(YOUR OBJECTIVE): Of the lines listed below, return exactly those that run from the line containing "Click the heart favorite icon in top bar" through the line containing "You are a computer-use agent. The width", both included.

(INPUT DATA):
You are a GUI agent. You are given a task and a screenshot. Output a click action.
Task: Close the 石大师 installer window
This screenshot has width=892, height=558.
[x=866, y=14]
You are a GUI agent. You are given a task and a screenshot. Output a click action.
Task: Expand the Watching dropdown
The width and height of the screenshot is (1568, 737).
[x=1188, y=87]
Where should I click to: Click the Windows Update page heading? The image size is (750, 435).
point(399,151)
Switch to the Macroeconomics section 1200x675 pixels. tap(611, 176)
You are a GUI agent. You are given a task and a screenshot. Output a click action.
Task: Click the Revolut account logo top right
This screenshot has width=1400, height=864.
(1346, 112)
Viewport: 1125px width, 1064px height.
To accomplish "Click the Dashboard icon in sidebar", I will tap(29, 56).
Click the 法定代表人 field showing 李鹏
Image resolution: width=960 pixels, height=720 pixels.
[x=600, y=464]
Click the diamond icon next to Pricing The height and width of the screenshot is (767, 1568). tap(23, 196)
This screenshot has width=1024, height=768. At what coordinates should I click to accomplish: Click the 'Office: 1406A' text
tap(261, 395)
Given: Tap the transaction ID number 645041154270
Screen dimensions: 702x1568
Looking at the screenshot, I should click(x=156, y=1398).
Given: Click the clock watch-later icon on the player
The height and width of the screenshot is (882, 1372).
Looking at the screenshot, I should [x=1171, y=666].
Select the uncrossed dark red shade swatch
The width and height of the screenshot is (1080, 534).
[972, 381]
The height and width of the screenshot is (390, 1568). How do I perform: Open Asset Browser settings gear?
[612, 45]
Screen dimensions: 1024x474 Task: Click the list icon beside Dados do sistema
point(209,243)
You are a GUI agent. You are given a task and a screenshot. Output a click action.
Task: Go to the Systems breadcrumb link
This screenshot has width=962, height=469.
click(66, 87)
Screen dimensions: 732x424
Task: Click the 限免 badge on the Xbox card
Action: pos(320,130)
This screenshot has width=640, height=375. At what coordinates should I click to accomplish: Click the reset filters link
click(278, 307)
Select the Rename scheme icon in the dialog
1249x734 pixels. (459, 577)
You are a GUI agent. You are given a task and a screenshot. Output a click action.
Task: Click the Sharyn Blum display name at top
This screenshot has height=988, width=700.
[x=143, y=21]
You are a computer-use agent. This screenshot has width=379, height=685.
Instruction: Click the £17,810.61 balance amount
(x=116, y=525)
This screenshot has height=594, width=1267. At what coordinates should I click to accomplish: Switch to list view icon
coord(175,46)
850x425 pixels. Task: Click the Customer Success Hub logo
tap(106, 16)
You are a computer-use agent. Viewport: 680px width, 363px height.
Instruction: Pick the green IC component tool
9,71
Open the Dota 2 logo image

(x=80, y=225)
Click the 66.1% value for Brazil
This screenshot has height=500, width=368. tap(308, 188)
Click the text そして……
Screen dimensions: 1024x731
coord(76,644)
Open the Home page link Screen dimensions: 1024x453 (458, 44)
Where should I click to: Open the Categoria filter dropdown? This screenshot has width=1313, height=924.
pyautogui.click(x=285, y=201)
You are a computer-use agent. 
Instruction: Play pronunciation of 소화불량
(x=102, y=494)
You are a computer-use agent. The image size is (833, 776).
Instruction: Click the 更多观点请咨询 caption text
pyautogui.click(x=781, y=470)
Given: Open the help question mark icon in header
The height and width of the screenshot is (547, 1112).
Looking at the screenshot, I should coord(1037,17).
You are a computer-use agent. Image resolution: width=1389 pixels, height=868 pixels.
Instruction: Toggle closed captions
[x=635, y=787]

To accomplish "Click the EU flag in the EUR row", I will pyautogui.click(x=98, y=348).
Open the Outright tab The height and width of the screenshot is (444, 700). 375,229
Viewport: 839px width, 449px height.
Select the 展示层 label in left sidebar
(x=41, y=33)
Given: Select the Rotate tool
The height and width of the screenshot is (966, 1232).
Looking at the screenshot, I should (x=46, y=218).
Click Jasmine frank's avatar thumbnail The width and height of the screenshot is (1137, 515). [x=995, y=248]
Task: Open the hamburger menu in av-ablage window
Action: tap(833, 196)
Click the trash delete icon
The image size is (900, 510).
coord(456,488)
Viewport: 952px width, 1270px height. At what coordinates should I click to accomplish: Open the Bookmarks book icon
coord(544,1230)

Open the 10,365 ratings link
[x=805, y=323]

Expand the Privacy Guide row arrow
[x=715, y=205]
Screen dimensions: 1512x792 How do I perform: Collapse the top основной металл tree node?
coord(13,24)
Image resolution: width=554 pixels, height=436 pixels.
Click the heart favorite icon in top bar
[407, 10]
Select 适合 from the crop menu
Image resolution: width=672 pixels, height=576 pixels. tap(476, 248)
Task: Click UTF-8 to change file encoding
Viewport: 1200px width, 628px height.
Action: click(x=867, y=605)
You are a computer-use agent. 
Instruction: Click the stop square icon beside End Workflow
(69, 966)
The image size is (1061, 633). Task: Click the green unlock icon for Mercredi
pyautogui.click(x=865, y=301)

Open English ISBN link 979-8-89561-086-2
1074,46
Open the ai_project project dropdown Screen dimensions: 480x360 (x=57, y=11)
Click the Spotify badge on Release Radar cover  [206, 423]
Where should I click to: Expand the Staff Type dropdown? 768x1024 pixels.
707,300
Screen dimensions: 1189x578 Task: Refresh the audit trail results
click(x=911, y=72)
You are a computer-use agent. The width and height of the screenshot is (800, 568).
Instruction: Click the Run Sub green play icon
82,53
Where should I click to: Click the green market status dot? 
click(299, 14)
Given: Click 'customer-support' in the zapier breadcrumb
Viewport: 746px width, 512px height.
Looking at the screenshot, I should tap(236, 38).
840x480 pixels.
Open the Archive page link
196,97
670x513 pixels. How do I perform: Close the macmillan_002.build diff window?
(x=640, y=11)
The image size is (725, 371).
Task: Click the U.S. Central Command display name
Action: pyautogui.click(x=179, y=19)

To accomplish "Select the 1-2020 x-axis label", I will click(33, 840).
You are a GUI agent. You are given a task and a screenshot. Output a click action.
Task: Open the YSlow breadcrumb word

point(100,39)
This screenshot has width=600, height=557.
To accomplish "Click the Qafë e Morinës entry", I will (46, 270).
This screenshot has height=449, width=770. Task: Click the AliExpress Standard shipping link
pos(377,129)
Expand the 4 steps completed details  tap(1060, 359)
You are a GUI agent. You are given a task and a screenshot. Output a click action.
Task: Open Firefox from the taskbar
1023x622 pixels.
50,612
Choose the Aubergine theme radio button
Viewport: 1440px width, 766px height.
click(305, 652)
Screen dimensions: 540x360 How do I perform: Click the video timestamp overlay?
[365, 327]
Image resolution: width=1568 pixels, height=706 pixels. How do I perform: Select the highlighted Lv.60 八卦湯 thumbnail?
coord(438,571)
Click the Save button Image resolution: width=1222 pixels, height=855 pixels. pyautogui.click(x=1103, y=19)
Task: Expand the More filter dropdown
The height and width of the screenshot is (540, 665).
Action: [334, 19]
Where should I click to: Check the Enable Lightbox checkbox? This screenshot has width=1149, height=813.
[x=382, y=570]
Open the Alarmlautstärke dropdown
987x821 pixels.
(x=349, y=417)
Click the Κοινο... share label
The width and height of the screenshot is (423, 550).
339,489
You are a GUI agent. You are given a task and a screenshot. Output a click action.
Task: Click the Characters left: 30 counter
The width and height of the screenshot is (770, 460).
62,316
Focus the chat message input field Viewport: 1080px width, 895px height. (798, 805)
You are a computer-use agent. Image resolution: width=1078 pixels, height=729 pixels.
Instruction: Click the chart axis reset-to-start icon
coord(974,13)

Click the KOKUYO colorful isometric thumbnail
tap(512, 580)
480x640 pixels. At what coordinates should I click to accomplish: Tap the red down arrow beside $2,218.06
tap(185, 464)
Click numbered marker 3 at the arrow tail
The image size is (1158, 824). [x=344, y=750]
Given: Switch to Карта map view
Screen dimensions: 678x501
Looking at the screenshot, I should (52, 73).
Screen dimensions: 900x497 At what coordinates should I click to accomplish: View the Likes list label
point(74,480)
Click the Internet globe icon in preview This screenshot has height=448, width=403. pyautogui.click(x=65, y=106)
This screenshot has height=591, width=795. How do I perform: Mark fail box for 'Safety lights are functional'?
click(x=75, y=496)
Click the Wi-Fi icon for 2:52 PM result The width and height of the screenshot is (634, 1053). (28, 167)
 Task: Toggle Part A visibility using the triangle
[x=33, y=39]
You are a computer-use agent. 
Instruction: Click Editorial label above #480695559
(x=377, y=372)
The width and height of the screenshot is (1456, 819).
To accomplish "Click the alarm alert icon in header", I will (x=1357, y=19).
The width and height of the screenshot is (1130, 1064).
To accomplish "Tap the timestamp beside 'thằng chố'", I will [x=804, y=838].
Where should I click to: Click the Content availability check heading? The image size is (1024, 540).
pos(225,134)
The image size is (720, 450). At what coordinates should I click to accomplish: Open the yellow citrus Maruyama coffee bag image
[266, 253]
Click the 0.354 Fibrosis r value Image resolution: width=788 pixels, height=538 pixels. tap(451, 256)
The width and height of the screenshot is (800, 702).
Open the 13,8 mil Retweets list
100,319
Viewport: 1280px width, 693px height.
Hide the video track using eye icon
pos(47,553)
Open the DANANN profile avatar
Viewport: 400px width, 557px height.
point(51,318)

(RESPONSE AREA):
Click the heart favorite icon in top bar
[407, 10]
Select 适合 from the crop menu
Image resolution: width=672 pixels, height=576 pixels. tap(476, 248)
Task: Click UTF-8 to change file encoding
Viewport: 1200px width, 628px height.
Action: click(x=867, y=605)
You are a computer-use agent. 
Instruction: Click the stop square icon beside End Workflow
(69, 966)
The image size is (1061, 633). Task: Click the green unlock icon for Mercredi
pyautogui.click(x=865, y=301)

Open English ISBN link 979-8-89561-086-2
1074,46
Open the ai_project project dropdown Screen dimensions: 480x360 (x=57, y=11)
Click the Spotify badge on Release Radar cover  [206, 423]
Where should I click to: Expand the Staff Type dropdown? 768x1024 pixels.
707,300
Screen dimensions: 1189x578 Task: Refresh the audit trail results
click(x=911, y=72)
You are a computer-use agent. The width and height of the screenshot is (800, 568).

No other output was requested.